Homebuilders Struggle to Add to Payrolls

Starts of new single-family homes have jumped approximately 26% since May 2011 (and more than 46% since bottoming out in early 2009). Unfortunately, the rebound in starts does not appear to have bolstered job creation within the residential construction sector as payrolls have inched 1% higher in the past year. The homebuilding industry as a whole, which includes building contractors and specialty trade contractors, was the hardest hit segment of the construction sector during the economic downturn as employment tumbled by 1.5 million on net (or 42%) from the peak. By comparison, the nonresidential and nonbuilding (e.g. highway and street) saw total payrolls decline by 23% and 18%, respectively.

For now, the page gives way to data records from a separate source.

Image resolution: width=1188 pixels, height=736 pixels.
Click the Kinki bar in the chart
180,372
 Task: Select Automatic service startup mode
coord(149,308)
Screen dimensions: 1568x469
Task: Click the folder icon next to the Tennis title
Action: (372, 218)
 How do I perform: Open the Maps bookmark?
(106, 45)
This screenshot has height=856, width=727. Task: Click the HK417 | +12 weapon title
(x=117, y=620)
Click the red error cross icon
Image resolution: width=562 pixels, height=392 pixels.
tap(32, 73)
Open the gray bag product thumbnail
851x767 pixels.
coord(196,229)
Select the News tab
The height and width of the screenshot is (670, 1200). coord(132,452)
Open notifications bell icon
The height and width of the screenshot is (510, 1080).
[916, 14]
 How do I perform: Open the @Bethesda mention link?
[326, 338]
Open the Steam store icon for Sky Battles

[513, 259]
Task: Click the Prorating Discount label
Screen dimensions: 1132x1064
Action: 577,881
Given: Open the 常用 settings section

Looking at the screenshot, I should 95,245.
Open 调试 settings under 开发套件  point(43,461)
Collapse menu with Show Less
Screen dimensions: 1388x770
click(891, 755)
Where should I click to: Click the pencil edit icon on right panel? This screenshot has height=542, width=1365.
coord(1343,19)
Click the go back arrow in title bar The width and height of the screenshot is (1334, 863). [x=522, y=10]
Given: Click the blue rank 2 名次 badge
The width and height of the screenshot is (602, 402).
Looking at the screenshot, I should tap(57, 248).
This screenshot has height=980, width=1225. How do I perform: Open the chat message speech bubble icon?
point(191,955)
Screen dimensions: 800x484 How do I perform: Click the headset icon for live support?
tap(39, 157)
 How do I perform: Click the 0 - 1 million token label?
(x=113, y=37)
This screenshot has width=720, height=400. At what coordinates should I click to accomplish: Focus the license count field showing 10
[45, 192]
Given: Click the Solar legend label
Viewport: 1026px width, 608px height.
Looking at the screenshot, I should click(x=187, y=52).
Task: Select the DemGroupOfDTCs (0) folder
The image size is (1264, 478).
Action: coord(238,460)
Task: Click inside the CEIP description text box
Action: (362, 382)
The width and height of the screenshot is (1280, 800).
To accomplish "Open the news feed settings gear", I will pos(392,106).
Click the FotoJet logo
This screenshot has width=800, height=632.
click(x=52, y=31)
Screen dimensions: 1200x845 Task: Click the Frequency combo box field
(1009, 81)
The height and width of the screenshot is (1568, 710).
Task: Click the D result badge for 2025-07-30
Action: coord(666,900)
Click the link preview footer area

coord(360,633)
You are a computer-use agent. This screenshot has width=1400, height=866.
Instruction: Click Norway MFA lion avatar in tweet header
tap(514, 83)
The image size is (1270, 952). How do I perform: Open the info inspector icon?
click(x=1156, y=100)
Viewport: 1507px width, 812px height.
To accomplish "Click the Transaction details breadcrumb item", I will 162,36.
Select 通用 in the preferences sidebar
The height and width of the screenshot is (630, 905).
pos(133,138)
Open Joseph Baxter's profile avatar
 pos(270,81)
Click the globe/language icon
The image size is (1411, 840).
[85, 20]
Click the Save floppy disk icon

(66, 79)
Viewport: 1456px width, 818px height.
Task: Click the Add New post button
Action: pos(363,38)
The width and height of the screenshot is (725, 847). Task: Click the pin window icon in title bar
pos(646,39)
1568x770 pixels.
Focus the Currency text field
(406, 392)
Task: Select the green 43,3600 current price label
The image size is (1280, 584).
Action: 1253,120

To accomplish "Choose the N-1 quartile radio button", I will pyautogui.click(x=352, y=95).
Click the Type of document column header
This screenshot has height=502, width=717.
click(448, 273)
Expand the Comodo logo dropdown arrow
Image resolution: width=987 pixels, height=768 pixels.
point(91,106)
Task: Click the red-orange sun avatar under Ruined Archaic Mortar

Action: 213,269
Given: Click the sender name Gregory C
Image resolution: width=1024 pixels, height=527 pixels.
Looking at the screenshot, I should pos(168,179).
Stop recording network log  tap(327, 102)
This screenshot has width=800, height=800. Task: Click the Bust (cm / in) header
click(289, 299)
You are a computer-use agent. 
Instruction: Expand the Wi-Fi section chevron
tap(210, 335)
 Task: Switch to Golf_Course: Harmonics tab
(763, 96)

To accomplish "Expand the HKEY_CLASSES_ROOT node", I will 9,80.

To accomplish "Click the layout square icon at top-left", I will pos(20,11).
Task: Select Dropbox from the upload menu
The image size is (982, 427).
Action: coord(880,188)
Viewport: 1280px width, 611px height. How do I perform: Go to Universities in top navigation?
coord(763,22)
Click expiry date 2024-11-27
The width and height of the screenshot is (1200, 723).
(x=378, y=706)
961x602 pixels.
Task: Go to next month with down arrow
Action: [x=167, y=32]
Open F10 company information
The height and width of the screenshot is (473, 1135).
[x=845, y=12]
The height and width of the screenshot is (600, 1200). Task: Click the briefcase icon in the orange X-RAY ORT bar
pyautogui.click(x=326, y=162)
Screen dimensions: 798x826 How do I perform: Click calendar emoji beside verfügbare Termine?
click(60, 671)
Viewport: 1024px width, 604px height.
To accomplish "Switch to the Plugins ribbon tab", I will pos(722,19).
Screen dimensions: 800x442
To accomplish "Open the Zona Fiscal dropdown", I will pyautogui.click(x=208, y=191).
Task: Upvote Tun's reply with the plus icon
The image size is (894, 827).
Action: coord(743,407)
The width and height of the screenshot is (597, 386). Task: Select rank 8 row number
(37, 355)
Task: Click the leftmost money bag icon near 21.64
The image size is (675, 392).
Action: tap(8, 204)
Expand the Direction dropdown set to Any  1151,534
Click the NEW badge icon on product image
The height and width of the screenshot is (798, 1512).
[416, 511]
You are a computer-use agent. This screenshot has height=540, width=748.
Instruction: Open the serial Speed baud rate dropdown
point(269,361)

While payrolls in the overall homebuilding industry have increased only modestly off their trough, there have been some glimmers of improvement within the industry. For example, a rising pace of apartment construction has yielded an appreciable gain in job growth, with employment levels averaging 3.7% higher through the first 4 months of 2012 compared to 2011. Remodeling employment has also held up quite well, increasing 5.7% on the same basis. The traditional reasons for remodeling such as repairing/replacing old components, adding newer amenities and expanding the living space continue to drive activity; however, tax incentives for energy efficient equipment have also moderately bolstered remodeling activity. Falling home prices have impacted the remodeling decision for homeowners. As prices have fallen, many homeowners have lost a sizable share (in some cases all) of the equity in their homes and selling could result in a potential loss. Consequently, households seeking to avoid moving have instead opted to remodel their current home rather than risk a potentially unfavorable outcome from selling.